Amoureux de ma femme (critique) : Daniel Auteuil assure le service minimum
Au début du mois d’avril, l’immense Daniel Auteuil, ce comédien qu'on ne présente évidemment plus et qui a illuminé entre autres le cinéma de Claude Sautet ou d’André Téchiné, est venu sur Lyon présenter son quatrième film en tant que réalisateur Amoureux de ma femme, qui sort au cinéma aujourd'hui.
Cette venue aura été l’occasion d’échanger quelque peu avec cette personnalité incontournable du cinéma français, dont les films de metteurs en scène- la pas terrible trilogie de Pangol et celui là- resteront malheureusement un peu mineurs comparés à certains de ses performances d’acteurs.
Librement adapté d’une pièce de Florian Zeller, "L'Envers du décor", considérée déjà par les observateurs comme une pièce mineure d’un auteur qui a pourtant écrit de très beaux textes , « Amoureux de ma femme », qui se veut une comédie légère tendant à retranscrire les affres du désir masculin, rate un peu sa cible, à cause d’un parti pris ambitieux sur le papier ( mélanger scènes réelles et scènes de rêve et de fantasme) mais qui échoue à prendre forme et à convaincre à l’écran.
Reconnaisons le aisément : le concept de départ de la pièce de Zeller (déjà mise en scène par Auteuil) et du film est plutôt intéressant : nous entendons les pensées de chacun des personnages, car ils les énoncent à voix haute.
Si, dans la pièce, ces pensées étaient données aux spectateurs par le principe si usité au théâtre de l’aparté, Daniel Auteuil a préféré filmer ces scènes de rêves ou de fantasme de la même façon que les scènes réelles, afin de perdre un peu le spectateur, qui ne sait plus trop quand il se trouve dans le réel et quand il se trouve dans l’imaginaire de ses personnages principaux..
Si ce parti pris est totalement assumé par le réalisateur (comme nous le verrons lors de la rencontre qu’on a faite avec lui) cela semble être une fausse bonne idée au vu du résultat final : comme on ne sait effectivement assez vite plus si on est dans le rêve ou dans le réel, on commence à se dire que tout est fantasmé et donc tout semble un peu dénué du moindre enjeu et du moindre intérêt..
En fait, "amoureux de ma femme" se veut une radioscopie du désir masculin, celui qui s’érode quand le couple est installé, et celui qui surgit de façon impromptue quand un objet de désir particulièrement puissant apparait. Cela aurait pu être propice à des réflexions intéressantes sur ce sujet passionnant et o combien d’actualité, en plein tourment de l’affaire Weinstein et autres "balance ton porc."
Dommage qu’Auteuil n’ait pas trop voulu jouer cette carte-là, préférant rester sur le terreau plus confortable du vaudeville classique avec quiproquos et situation outrée ( la scène des choux au chocolat) et du coup traiter ce sujet ( la tentation de l’adultère) de façon convenue et souvent déjà explorée, en plus subtil qu’ici.
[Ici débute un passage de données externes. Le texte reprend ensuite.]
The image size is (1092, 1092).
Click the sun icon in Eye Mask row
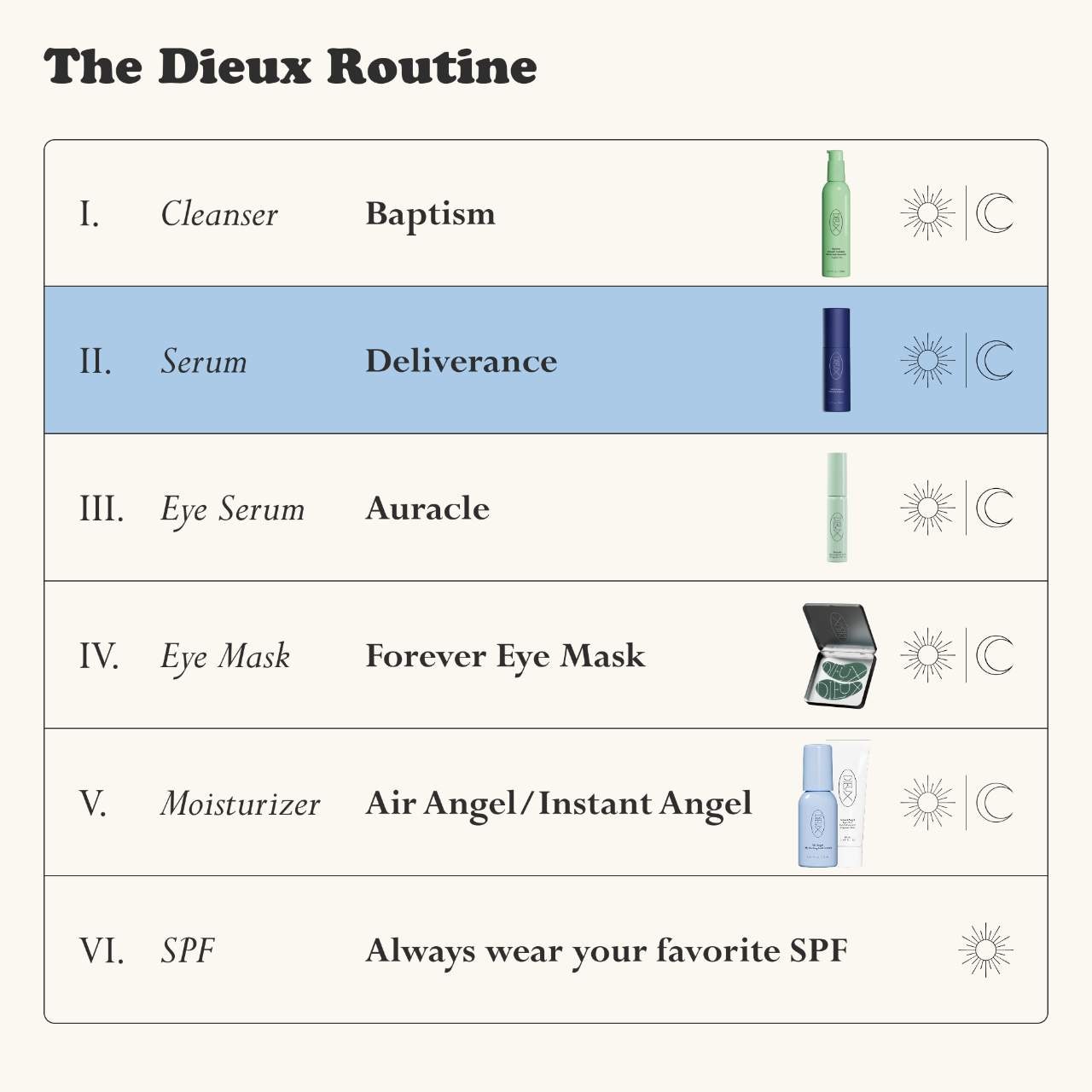point(927,655)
Comme le couple hôte et le couple invité n'ont finalement pas grand chose à se dire d’intéressant en dehors de leurs fantasmes, les dialogues sonnent assez creux et dénués d'intérêt.
En fait, Daniel Auteuil, comme il le dira dans notre interview, assume totalement le coté très léger de son film et n’a pas voulu réaliser une étude poussée et retorse sur les démons du désir masculin. On imagine bien que les chaines de télévision et les autres financeurs préfèrent aussi assurer leurs arrières pour faire venir quelques spectateurs…
Finalement le seul vrai atout de son film, réside dans le choix de son casting, qui pour des raisons certainement de rentabilité liée aux têtes d'affiches, est totalement différent de la pièce- à part Auteuil himself qui conserve son rôle au théâtre, un casting finalement assez judicieux notamment du point de vue féminin.
Si Sandrine Kiberlain, royale comme toujours, se sort parfaitement d’un rôle un peu ingrat sur le papier, la vraie révélation du film est assurément Adriana Ugarte déjà repérée dans le sublime Julietta d’Almodovar qui est plus qu’affriolante et particulièrement crédible en obscur et lumineux aussi objet du désir cher à Buñuel…
Pour elle(s), à la rigueur on peut aller jeter un œil sur ce mineur "amoureux de ma femme"...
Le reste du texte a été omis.